Ferreiro, who teaches in both the Volgenau School of Engineering and the College of Humanities and Social Sciences at George Mason, was named a Pulitzer finalist in History for his book, “Brothers at Arms: American Independence and the Men of France and Spain Who Saved It,” released in November 2016.
“This is an amazing accomplishment. Historians write thousands of books each year, and the Pulitzer selection committee has recognized Larrie’s book as one of the top three. … We’re proud to have Larrie as a member of our faculty,” said Brian Platt, chair of the Department of History and Art History at Mason.
The book explains within the international context how the United States secured its independence from Great Britain.

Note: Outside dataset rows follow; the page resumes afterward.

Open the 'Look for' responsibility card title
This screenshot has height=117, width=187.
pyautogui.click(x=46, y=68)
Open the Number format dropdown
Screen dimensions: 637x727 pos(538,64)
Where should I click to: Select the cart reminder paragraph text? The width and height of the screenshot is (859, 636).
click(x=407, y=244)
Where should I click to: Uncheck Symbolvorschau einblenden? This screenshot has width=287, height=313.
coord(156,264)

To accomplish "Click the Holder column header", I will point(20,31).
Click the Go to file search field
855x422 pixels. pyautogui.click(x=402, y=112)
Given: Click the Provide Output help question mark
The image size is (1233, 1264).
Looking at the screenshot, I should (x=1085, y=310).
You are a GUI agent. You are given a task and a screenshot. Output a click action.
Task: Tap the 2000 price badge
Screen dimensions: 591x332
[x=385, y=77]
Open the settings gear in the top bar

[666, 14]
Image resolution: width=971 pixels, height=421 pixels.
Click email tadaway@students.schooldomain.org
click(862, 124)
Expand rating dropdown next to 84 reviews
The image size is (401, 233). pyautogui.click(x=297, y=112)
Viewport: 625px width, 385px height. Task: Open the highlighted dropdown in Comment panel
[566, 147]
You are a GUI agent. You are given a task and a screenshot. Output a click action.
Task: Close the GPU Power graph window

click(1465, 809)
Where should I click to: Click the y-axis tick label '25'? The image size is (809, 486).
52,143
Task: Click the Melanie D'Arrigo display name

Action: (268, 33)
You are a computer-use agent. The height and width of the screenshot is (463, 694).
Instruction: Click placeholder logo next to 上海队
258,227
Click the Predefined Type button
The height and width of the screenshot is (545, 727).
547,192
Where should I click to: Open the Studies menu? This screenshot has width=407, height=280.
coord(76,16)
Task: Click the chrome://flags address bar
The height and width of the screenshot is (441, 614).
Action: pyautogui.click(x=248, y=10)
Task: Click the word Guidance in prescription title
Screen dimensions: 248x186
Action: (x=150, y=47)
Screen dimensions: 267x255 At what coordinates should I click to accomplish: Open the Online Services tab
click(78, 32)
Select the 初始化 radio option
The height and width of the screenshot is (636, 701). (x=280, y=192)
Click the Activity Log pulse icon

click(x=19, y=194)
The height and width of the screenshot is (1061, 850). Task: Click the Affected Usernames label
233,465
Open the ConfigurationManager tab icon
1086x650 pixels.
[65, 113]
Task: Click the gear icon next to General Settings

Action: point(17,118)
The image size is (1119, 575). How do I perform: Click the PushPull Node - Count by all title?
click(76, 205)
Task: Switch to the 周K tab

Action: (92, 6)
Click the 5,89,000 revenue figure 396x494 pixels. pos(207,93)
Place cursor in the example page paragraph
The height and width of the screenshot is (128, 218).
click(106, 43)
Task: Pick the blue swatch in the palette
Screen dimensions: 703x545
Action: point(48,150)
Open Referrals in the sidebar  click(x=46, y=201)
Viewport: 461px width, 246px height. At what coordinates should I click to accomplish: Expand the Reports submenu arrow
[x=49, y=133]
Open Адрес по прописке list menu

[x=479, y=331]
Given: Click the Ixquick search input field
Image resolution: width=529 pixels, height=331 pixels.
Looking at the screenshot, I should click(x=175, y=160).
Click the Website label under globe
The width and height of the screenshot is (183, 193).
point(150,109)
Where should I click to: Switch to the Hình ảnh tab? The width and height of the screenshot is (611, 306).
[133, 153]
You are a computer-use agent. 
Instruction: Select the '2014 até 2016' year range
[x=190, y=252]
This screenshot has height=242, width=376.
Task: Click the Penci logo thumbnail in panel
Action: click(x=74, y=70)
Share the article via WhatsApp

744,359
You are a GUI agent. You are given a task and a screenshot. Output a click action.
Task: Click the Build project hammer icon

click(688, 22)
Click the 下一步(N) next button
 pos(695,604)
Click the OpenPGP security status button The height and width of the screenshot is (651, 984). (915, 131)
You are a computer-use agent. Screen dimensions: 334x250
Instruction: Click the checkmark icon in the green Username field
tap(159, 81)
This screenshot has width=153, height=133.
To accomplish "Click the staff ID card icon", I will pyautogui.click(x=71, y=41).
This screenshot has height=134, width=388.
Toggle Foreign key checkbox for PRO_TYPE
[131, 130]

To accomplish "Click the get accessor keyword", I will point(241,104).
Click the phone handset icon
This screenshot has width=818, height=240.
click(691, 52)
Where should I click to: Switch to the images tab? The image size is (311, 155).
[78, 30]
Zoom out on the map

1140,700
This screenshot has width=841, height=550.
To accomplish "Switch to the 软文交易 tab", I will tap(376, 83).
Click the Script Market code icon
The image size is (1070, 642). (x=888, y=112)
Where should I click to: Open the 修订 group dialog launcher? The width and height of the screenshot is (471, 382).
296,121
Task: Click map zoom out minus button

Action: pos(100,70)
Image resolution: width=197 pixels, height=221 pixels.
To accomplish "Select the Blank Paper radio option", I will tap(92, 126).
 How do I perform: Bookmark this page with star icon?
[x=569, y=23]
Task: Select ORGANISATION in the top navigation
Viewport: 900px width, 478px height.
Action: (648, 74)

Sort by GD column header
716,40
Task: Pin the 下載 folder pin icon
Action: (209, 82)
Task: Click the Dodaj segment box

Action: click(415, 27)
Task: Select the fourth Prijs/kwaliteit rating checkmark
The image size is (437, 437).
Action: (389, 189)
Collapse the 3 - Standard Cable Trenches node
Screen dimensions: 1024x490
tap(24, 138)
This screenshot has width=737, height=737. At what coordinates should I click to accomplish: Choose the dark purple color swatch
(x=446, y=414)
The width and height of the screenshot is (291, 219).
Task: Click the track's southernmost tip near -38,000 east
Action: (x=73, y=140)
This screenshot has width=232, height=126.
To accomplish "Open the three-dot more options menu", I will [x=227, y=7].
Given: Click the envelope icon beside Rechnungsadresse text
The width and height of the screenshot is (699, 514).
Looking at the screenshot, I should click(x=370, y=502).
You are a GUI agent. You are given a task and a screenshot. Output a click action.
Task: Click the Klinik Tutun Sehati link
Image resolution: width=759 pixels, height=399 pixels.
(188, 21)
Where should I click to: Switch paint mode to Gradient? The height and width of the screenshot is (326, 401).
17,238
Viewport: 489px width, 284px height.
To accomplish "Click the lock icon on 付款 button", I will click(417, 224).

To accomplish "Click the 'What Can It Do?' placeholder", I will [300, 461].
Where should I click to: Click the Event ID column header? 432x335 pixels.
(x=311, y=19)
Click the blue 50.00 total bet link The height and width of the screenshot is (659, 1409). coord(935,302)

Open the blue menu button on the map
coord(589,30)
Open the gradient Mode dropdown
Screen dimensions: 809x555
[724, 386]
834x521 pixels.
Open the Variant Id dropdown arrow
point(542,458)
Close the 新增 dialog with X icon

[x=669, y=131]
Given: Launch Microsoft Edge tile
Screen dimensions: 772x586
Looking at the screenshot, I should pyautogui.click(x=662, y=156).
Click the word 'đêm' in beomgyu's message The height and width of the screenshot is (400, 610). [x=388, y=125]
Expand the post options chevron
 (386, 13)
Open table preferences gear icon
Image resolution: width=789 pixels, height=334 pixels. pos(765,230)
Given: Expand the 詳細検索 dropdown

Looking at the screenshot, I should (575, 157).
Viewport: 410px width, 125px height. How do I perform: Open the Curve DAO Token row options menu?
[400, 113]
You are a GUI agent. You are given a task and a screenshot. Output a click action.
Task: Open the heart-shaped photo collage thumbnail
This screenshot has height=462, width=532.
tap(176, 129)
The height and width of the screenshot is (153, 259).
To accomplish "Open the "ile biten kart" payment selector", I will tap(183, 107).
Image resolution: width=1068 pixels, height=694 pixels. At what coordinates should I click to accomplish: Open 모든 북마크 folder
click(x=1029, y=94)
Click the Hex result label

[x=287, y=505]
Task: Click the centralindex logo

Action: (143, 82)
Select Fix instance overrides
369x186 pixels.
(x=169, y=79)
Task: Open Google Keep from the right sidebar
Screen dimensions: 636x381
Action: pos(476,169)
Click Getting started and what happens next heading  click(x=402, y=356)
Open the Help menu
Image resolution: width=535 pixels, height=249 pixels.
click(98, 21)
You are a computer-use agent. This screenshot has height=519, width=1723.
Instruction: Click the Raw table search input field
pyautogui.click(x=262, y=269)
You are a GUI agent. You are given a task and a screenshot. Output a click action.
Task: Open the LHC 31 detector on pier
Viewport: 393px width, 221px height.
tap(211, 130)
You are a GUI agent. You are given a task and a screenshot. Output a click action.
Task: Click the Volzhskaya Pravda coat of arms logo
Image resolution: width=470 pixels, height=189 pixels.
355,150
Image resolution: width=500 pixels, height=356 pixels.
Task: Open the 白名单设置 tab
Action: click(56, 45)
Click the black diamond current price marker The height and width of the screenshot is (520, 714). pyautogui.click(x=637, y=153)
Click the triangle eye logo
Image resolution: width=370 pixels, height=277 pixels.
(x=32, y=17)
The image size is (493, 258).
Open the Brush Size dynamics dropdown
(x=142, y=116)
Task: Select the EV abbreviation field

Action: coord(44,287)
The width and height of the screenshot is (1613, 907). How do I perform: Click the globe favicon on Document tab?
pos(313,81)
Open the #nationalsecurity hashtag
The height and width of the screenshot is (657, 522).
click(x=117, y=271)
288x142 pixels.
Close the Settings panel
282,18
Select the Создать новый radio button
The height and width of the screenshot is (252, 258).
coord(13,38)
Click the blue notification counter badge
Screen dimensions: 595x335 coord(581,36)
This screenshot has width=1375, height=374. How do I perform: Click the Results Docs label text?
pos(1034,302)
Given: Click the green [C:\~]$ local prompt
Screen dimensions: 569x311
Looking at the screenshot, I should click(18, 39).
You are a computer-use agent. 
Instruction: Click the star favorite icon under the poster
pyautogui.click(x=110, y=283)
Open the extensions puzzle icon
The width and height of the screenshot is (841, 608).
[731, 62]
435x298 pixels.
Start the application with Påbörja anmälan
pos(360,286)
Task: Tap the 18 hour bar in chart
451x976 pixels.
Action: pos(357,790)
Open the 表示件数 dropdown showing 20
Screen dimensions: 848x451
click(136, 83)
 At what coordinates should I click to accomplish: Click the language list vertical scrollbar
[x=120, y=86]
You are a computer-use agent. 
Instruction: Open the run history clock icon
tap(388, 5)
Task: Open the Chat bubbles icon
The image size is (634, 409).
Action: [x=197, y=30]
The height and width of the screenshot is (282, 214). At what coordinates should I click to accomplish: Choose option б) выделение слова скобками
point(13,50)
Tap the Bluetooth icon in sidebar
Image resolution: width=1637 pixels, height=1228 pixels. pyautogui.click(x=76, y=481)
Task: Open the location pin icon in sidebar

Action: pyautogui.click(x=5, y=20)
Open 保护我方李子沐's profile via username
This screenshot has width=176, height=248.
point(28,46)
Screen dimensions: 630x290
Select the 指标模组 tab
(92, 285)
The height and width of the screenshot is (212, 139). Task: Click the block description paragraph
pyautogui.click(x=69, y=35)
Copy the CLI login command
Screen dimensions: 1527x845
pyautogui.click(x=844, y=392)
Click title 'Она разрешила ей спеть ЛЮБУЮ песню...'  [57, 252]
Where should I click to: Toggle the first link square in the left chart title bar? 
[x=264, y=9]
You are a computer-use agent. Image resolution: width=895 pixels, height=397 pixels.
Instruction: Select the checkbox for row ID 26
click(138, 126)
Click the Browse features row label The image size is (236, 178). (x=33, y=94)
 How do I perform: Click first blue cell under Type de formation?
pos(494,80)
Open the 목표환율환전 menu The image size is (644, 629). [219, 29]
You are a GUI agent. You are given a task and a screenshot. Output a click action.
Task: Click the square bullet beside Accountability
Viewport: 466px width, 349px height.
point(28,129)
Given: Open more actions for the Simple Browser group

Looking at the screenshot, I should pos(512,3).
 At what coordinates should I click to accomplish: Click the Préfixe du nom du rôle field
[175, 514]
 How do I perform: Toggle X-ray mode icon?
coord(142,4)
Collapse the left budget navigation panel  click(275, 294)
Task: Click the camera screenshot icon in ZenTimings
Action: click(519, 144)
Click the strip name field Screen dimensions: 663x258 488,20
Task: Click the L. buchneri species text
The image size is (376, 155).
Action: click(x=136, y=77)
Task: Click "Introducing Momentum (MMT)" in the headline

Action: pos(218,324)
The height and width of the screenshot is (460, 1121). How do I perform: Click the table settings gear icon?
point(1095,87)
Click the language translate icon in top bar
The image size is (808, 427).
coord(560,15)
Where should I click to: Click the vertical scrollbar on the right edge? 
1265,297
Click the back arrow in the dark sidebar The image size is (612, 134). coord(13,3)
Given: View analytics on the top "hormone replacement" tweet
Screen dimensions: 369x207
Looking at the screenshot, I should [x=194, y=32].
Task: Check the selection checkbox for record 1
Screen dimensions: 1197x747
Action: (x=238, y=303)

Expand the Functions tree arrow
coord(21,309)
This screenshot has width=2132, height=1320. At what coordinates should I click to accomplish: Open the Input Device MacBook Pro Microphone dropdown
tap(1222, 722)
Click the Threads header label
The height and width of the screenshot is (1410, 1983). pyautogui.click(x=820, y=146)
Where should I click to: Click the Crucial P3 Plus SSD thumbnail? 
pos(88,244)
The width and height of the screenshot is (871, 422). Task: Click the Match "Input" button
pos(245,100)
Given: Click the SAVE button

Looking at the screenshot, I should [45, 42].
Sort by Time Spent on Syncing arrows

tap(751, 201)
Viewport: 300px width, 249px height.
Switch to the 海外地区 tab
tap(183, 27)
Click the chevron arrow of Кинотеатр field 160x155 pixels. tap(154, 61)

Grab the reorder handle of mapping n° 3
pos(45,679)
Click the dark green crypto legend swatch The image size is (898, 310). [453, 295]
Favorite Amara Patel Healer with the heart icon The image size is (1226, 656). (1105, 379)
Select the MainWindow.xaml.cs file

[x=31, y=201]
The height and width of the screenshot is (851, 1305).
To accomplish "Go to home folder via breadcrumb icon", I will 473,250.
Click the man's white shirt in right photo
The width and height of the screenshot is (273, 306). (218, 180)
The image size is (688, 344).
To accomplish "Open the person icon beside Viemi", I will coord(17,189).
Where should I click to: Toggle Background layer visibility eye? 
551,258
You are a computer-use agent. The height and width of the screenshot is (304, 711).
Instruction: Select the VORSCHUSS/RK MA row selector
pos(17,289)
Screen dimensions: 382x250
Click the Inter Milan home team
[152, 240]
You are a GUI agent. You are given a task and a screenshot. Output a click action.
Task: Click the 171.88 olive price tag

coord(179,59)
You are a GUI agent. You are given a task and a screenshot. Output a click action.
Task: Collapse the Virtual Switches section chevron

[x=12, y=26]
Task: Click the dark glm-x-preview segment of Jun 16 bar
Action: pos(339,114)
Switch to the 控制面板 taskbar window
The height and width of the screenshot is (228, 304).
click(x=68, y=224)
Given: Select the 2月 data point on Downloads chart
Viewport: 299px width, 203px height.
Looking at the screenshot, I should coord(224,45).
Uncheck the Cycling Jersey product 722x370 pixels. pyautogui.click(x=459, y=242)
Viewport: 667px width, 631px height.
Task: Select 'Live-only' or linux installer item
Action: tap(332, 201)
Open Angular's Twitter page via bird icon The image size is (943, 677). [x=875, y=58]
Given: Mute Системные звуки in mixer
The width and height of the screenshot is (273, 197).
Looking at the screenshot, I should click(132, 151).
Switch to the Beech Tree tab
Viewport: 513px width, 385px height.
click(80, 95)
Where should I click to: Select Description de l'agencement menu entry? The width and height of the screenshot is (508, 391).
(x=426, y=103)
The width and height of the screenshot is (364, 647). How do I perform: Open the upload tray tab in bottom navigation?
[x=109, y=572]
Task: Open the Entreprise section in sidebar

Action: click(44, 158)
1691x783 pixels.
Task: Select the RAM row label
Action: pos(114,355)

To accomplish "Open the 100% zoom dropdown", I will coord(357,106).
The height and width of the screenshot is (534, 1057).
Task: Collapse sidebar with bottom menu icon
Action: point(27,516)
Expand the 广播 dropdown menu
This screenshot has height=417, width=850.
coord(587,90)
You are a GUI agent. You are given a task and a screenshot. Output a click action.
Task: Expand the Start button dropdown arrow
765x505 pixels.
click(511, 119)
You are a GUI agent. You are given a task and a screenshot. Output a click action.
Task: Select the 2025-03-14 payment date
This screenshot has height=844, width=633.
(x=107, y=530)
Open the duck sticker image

“America didn’t do it alone. This was a worldwide war,” Ferreiro said.
Toward the end of the American Revolution, Britain was fighting not just the United States, but five separate nations including France and Spain, and it was simply overwhelmed, he added.
“It’s an engaging, painstakingly researched book that offers a basic rethinking of a central event in our nation’s history,” Platt said.
Ferreiro decided to write about the subject after he noticed his children’s textbooks barely mentioned France’s role in aiding the United States. They didn’t mention Spain at all.
“I knew there’s a gap between what happened and what’s taught,” Ferreiro said.
As a systems engineer who has been teaching at Mason since 2011, Ferreiro said his interest in the seemingly unrelated fields of engineering and history are what helped him write the book.
“Being an engineer allows you to pull together many strands of history from those different countries,” he said. “There are a lot of threads to be pulled together to create a coherent narrative.”